What is expected: Locate the word "title" in the data below, then copy every line that holds it.

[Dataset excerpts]
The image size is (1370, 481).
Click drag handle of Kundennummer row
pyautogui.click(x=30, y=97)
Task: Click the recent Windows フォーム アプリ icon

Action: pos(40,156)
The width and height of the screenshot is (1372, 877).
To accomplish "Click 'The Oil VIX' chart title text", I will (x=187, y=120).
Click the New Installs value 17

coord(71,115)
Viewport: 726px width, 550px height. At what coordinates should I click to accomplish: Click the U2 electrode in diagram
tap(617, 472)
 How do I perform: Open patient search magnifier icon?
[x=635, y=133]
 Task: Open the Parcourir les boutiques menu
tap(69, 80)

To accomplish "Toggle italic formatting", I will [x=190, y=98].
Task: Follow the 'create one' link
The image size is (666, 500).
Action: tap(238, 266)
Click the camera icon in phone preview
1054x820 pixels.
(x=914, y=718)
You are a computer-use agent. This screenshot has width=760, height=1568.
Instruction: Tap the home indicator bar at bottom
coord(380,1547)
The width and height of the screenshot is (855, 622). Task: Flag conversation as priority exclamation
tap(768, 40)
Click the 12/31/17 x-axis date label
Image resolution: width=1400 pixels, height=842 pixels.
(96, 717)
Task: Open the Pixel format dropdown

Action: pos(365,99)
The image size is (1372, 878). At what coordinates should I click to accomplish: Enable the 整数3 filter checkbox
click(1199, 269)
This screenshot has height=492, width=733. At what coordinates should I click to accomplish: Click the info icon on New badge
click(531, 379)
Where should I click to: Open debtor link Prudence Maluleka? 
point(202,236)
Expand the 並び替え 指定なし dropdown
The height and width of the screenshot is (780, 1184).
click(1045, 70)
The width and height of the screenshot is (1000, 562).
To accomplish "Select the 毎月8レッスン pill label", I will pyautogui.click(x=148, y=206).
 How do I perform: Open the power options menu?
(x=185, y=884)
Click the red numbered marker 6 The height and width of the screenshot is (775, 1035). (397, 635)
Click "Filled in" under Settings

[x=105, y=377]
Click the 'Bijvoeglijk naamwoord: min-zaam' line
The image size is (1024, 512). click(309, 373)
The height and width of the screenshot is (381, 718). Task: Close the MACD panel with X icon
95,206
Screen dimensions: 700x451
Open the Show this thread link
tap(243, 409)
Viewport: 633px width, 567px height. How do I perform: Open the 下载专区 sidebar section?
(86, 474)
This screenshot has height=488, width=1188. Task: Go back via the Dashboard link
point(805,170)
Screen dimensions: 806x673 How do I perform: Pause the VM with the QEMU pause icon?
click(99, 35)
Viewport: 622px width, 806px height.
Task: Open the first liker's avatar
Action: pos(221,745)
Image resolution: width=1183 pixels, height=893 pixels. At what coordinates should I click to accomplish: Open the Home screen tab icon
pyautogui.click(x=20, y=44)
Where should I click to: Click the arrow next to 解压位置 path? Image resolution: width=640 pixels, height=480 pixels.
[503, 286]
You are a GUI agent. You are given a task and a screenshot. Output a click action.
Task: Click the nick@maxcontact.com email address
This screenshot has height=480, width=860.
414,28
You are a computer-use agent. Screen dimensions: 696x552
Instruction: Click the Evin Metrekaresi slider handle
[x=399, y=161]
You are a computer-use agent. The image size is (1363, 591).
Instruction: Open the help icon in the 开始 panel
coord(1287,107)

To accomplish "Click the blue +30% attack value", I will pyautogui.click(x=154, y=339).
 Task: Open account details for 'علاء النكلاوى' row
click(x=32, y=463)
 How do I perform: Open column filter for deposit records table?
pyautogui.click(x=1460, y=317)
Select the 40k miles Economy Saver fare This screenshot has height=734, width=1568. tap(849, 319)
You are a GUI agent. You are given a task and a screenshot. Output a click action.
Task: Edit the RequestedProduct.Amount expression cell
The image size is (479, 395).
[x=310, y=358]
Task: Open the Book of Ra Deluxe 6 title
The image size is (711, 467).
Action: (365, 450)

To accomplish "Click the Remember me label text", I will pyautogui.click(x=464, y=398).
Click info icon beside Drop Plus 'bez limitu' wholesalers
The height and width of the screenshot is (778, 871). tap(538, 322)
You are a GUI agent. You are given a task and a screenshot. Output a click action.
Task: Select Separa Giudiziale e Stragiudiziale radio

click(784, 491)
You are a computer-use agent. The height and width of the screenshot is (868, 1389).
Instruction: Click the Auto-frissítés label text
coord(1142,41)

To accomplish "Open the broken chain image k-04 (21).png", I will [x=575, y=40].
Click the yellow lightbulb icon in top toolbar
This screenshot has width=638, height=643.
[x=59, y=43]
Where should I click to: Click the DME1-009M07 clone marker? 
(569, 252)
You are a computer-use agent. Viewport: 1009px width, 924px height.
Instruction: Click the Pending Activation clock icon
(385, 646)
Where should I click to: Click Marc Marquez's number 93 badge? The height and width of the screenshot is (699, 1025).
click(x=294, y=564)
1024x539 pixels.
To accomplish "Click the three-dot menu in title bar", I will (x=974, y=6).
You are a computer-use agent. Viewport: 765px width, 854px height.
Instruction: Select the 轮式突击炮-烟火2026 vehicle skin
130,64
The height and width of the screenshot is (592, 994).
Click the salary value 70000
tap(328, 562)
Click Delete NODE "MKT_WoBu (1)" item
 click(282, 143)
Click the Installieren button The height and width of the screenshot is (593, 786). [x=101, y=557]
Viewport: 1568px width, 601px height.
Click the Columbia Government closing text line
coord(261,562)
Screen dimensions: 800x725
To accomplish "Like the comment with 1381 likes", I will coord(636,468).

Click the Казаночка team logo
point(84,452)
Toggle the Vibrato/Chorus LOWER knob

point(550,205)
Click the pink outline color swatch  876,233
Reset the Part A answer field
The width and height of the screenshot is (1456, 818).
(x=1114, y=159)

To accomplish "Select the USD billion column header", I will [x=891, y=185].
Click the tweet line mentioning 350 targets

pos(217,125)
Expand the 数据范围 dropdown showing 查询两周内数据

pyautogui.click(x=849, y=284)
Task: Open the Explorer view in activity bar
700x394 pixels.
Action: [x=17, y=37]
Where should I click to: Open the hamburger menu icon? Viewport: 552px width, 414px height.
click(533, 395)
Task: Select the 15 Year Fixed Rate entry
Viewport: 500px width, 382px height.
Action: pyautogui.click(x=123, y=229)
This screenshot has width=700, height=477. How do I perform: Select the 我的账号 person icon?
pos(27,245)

Reply:
To accomplish "Click 'The Oil VIX' chart title text", I will (x=187, y=120).
Task: Open the Book of Ra Deluxe 6 title
To accomplish "Click the three-dot menu in title bar", I will (x=974, y=6).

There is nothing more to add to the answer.